Your task:
Only one stretch of the data below is wanted: the lines from the one with "Druckversion (21, 101)" through the one with "[22] (246, 2109)", repeated exactly.

Data provided:
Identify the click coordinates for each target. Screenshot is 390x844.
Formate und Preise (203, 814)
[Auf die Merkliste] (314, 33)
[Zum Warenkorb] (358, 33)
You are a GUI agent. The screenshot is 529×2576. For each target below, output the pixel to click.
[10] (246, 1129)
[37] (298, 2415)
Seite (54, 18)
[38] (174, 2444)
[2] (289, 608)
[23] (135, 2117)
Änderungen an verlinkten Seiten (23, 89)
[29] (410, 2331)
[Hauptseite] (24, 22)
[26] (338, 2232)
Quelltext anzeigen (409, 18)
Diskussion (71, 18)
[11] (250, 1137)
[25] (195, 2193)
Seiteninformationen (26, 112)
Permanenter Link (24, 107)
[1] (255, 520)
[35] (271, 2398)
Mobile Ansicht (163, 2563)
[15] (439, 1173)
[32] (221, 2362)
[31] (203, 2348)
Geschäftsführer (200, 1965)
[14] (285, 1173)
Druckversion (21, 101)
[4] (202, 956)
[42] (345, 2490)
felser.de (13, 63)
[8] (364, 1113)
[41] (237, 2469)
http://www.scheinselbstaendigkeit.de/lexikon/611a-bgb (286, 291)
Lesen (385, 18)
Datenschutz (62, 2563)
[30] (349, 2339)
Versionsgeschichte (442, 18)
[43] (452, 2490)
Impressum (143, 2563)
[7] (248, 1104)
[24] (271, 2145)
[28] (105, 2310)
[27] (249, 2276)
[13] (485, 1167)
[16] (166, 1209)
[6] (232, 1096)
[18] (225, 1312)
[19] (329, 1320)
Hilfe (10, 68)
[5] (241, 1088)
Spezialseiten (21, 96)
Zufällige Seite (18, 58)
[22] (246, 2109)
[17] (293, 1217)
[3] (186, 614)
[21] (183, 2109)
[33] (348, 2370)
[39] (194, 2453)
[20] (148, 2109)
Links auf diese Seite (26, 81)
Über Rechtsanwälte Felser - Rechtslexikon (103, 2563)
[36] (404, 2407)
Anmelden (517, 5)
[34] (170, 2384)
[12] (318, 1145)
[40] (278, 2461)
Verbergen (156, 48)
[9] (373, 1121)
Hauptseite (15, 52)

Solution for this task:
Druckversion (21, 101)
[4] (202, 956)
[42] (345, 2490)
felser.de (13, 63)
[8] (364, 1113)
[41] (237, 2469)
http://www.scheinselbstaendigkeit.de/lexikon/611a-bgb (286, 291)
Lesen (385, 18)
Datenschutz (62, 2563)
[30] (349, 2339)
Versionsgeschichte (442, 18)
[43] (452, 2490)
Impressum (143, 2563)
[7] (248, 1104)
[24] (271, 2145)
[28] (105, 2310)
[27] (249, 2276)
[13] (485, 1167)
[16] (166, 1209)
[6] (232, 1096)
[18] (225, 1312)
[19] (329, 1320)
Hilfe (10, 68)
[5] (241, 1088)
Spezialseiten (21, 96)
Zufällige Seite (18, 58)
[22] (246, 2109)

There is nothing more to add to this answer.